There have been several new additions to the line-up, though, since Sweet Sweet Lies made their first stab at turning their passion into a career. They have been joined by Ken Box (piano), Deano Harrington (bass), Dan Brown (drums) and Kris Jones (trumpet), with each new member adding subtle layers to the band’s textured sound. They are certainly a band that sounds comfortable in their own skin. In fact, everything about Sweet Sweet Lies debut fits together rather nicely, with their name capturing the contrast between their sweet melodies and cutting lyrics.
The album’s title also appears fittingly apt after the opening two songs kick the album off with the frenzied pace of the hare. Capital Of Iceland – the band’s first official single – gets the album off to a frantic opening. VonTrapp’s rough-and-ready vocals complement the band’s mocking lyrics about a girl who “knows the capital of Iceland” – let’s call it Reykjavik, shall we? It’s followed by one of the band’s most recognisable songs, the ferocious Overrated Girlfriend. It possesses a shuffling beat and triumphant trumpet that counters VonTrapp’s sneering vocals which sound positively bitter as he sings: “She turns me on, then kicks me out / spits and swears and lies and shouts / but I love my overrated girlfriend.”
The album undergoes a drastic change in pace at the midway point, which sees the sextet embrace their sentimental side. Another album standout, No-one Will Love You (Like I Do), allows the band to sit back and let the instruments do the talking for the first time, rather than the overbearing vocals. As a result, it surpasses everything else on the album, with its blissful beauty and affecting chorus. The song starts a series of swirling, heart-wrenching and high-drama waltzes, songs that owe a great deal to the dark melancholy of Scott Walker and the whispery delivery of Elliot Smith.
Unfortunately, Sweet Sweet Lies get so bogged down in the slowly drawn out, glossy acoustics, that it all begins to wear thin.
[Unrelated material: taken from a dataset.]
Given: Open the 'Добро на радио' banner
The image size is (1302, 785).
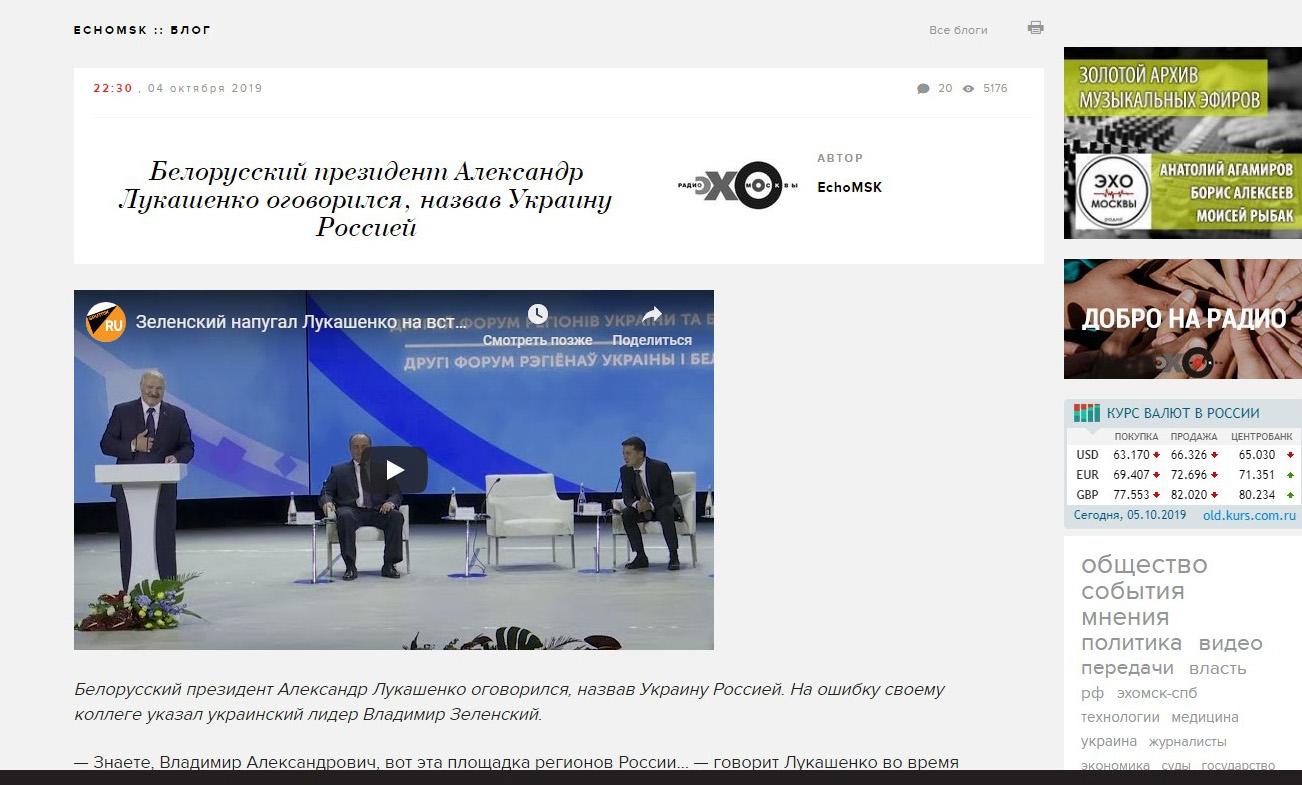Looking at the screenshot, I should [x=1182, y=319].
Lizbet Blue, which features an underlying piano to accompany the picked acoustic guitar, is painfully unhurried. Valentine also plods along with a cloying acoustic guitar, before it’s completely outstripped by the last minute-and-a-half of the song, which sees the band burst into life with ecstatic trumpets befitting Beirut.
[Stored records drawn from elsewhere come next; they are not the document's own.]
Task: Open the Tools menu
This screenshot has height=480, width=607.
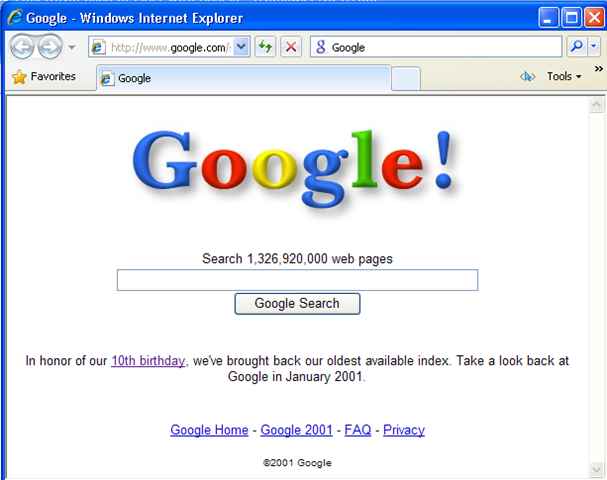Action: (x=564, y=76)
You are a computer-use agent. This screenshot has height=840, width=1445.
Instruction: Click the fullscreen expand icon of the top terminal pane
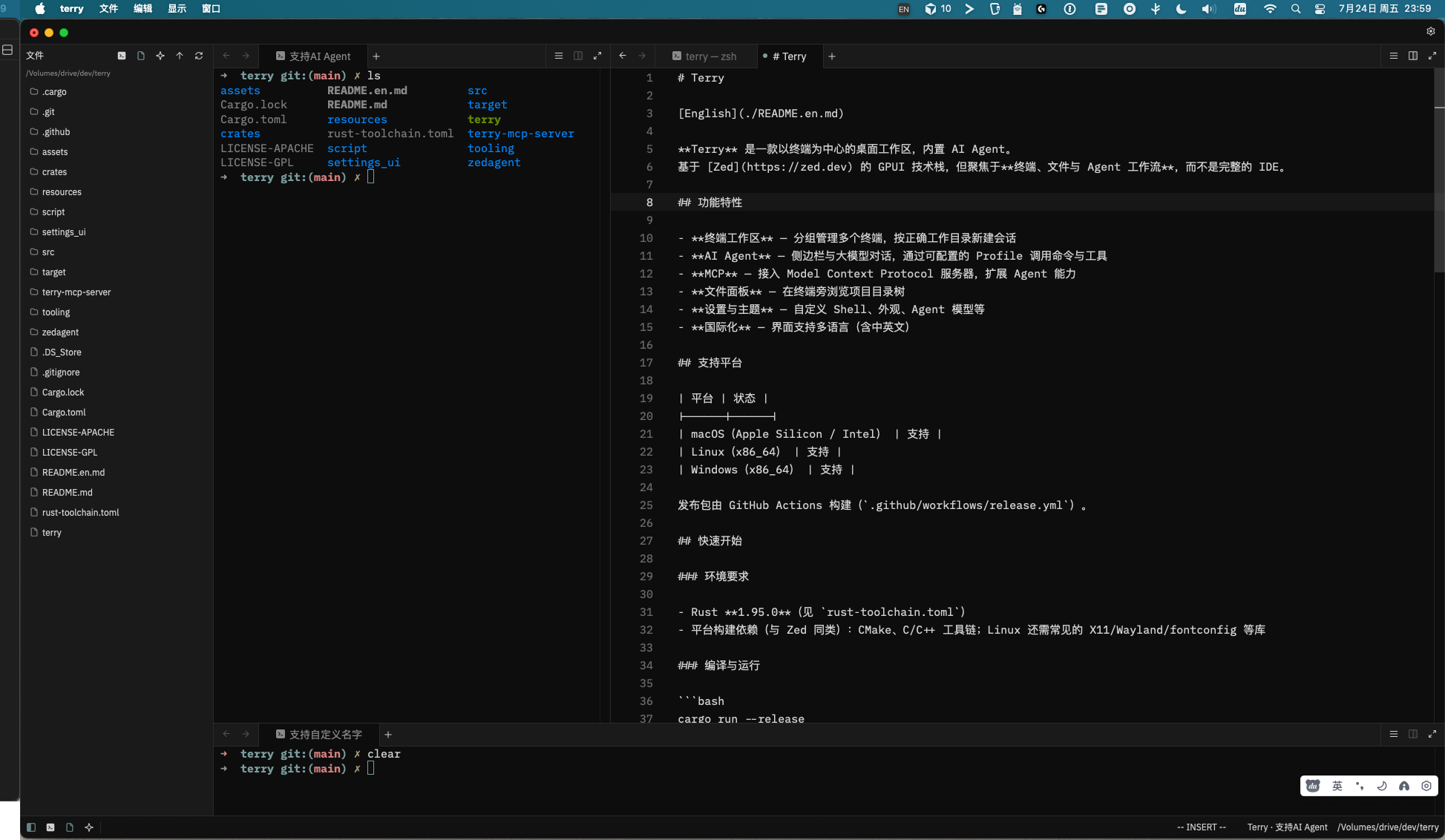[x=597, y=56]
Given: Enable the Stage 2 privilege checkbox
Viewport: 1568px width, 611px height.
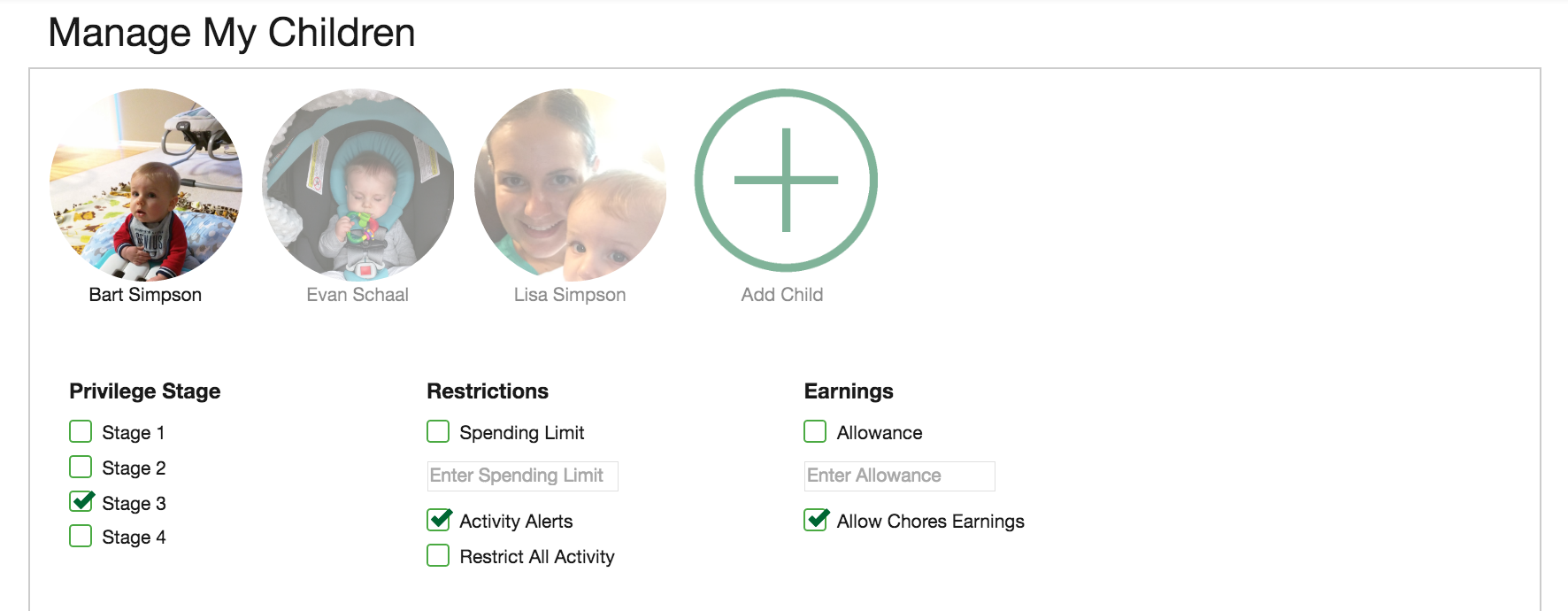Looking at the screenshot, I should 81,467.
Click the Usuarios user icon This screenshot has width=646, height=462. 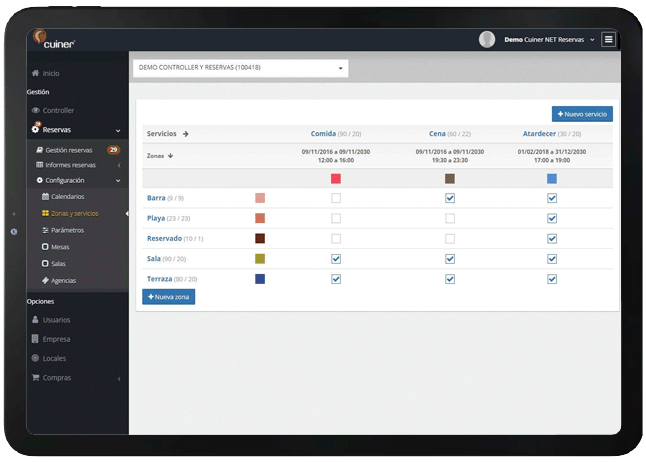point(35,319)
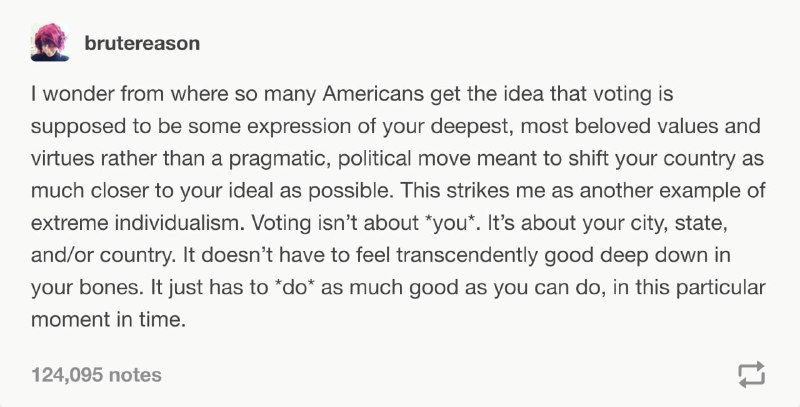Click the phrase "moment in time."
This screenshot has width=800, height=407.
(108, 320)
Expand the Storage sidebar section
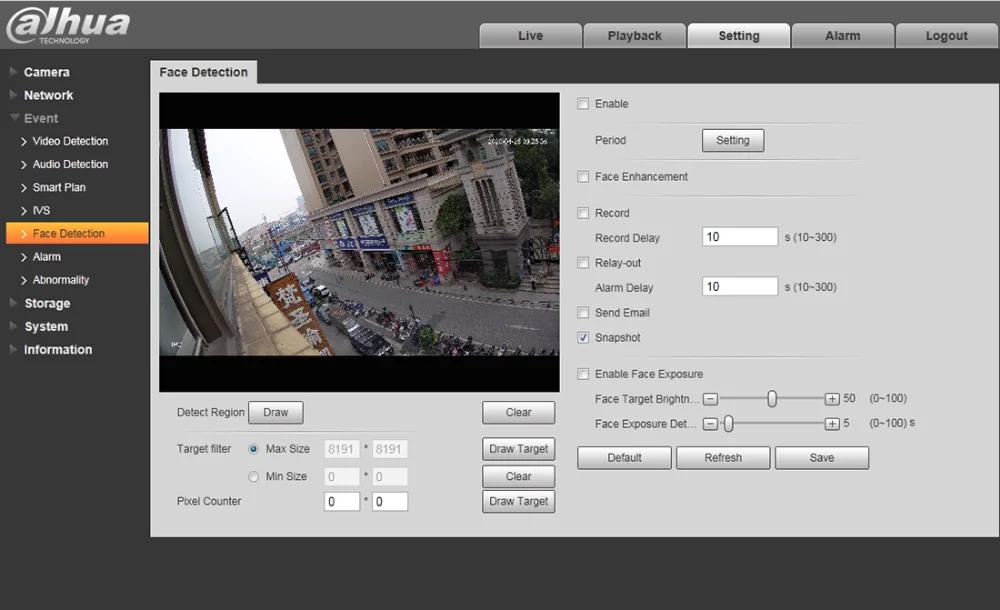 point(47,303)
The Day I Change shuffles along unremarkably until it’s revived by a stirring chorus, as VonTrapp croons: “But when I get better / no-one will call me strange.” The album closes with a return to the upbeat pomp that opened the album. Macy twists and turns with an infectious bassline and effervescent guitars, while the album closes with rousing closer Breathless, which evokes the intensity of Nick Cave.
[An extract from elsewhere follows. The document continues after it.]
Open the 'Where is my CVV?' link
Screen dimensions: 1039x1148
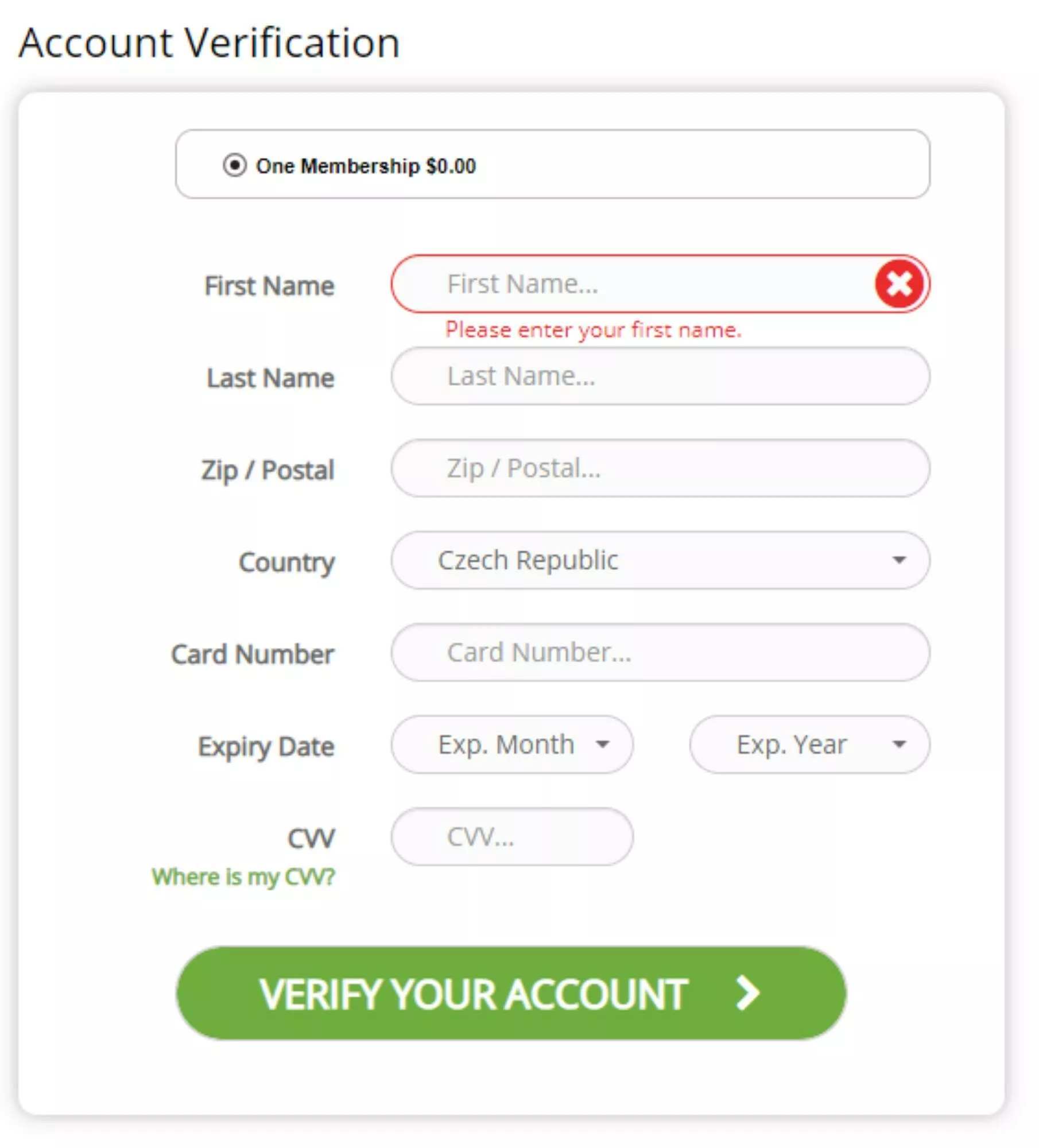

The Hare, The Hound & The Tortoise is, at times, a remarkable album. It lures you in with warm, charming melodies, before grabbing you by the throat with direct and brutally honest lyrics. The end product – while always intriguing – does not always satisfy, though. The band has been compared in some circles to Mumford & Sons. While there is little on this album to really make such a comparison, the Brighton-based band could do with balancing the rousing tunes with their more heartfelt ones more effectively, as Mumford managed on their debut. That said, The Hare, The Hound & The Tortoise is a promising debut album, one which spells a bright future for a quite unique band.